Giftpia dev, Spike and Nintendo DS game reports
Three more games for the DS' expansive release list, including a new puzzle title from Nintendo, plus another possible DS game. Is anybody not developing something for DS?
Giftpia developer Skip and fellow Japanese firm Spike are both working on Nintendo DS titles, according to reports, while the producer of the Momotaro Densetsu video boardgame title reports that Nintendo is sitting on a rather addictive DS puzzle game.
Details on Skip's title are somewhat scant at the moment. However game director Kenichi Nishi indicated in his journal that it was set for release "around this Christmas sometime".
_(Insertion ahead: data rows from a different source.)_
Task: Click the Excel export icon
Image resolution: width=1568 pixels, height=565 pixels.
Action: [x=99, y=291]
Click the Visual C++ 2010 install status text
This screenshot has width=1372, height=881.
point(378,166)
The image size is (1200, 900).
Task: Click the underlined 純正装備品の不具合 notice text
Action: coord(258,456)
We know plenty about Spike's title, Tendo Dokuta, though. Rather like Atlus' Caduceus, it's about performing surgery with the stylus-cum-scalpel on the touch screen. The player controls a young doctor trying to make it at one of Japan's top hospitals, examining patients, writing up charts, and consulting patients and other doctors by dragging and dropping charts onto them to try and pick up tips to fuel the diagnosis. Once diagnosed, a patient can be operated on - although anime-style graphics should keep things getting visually out of hand.
However we're probably a bit more interested in Nintendo's unidentified puzzle game at this point, after Akira Sakuma, producer of the Momotaro Densetsu video boardgame series, reported that one of his colleagues got well and truly lost in it during a recent visit.
"I got to see a puzzle game that's currently in development [for the DS]," Sakuma writes in his online diary. "Doi just wouldn't stop playing the game, saying, 'I can't stop playing this game... it feels like popping bubble wrap!'"
As for Sakuma himself - apparently he was persuaded by Nintendo technology division's Masaru Yoshimitsu to make a Momotaro Densetsu game for the DS. There's no word on whether it will definitely happen, but we have a feeling not too many of you know much about the series anyway. For the record, it involves riding around Japan on railways and buying up companies, baseball teams and other assets.